Abstract Body: Introduction: Ischemic stroke is one of the leading causes of death in the United States and is a known risk factor for Alzheimer’s Disease (AD) development. One of the characterizations of AD is the accumulation of β-amyloid peptide due to the proteolysis of Amyloid Precursor Protein (APP) by the protein Presenilin 1 (PS1) among others. In APP/PS1 mice, which contain an additional human copy of APP and PS1, a 15-minute Middle Cerebral Artery Occlusion (MCAO) model was developed. Here we investigate the effects of increased β-amyloid peptide on motor coordination when subjected to local ischemia.

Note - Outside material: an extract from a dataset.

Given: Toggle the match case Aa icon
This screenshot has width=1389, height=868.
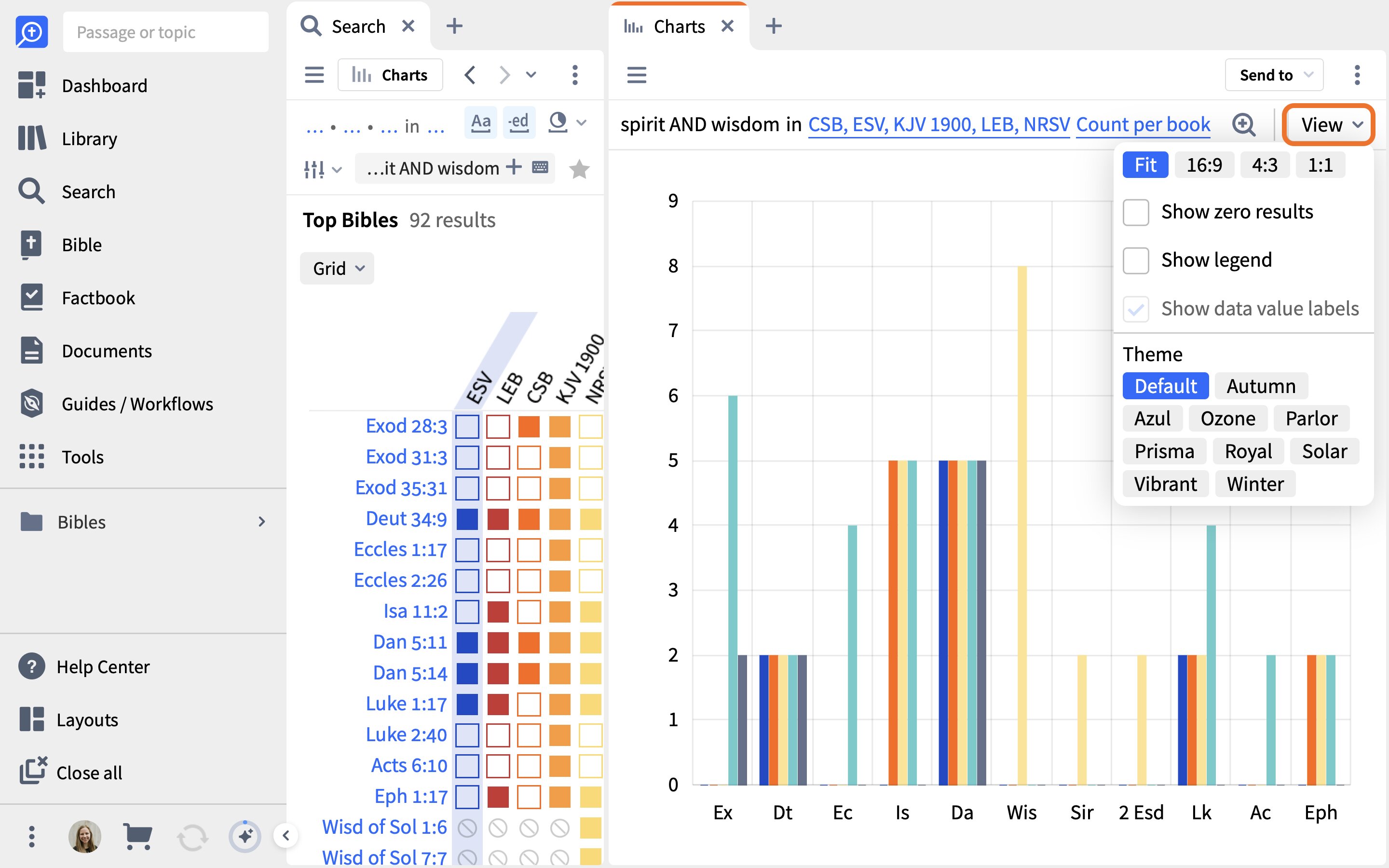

Methods: APP/PS1or Wt male mice are initially subjected to either a 15-minute MCAO or Sham surgery. Injury volume using MRI is assessed at 3-days using T2 imaging. To test motor coordination the mice went through a tapered beam analysis at the 7-day time point. Following the tapered beam test, Cresyl Violet was used to stain brain slices. All mice were 8-12 weeks old at the time of surgery. Differences between groups were determined by Welch’s T-Test. Significance was determined as p < 0.05.
Results: No significant difference in infarct volume was observed between the APP/PS1-MCAO and Wt-MCAO groups. In the hind legs, it was observed that there is a significant difference in the number of slips off the tapered beam in the APP/PS1-MCAO group when compared to the Wt-MCAO group (9.4 ± 3.356, n=7, p < 0.05 and 2.5 ± 0.289, n=4, p < 0.05 respectively). No significant difference was found in the Cresyl Violet staining.
Conclusions: Our study shows motor deficit in the APP/PS1-MCAO experimental group when compared to the Wt-MCAO group as measured on hind-limb coordination. Therefore, further studies are warranted to assess the interaction between ischemia and β-amyloid peptide on histological injury and functional recovery.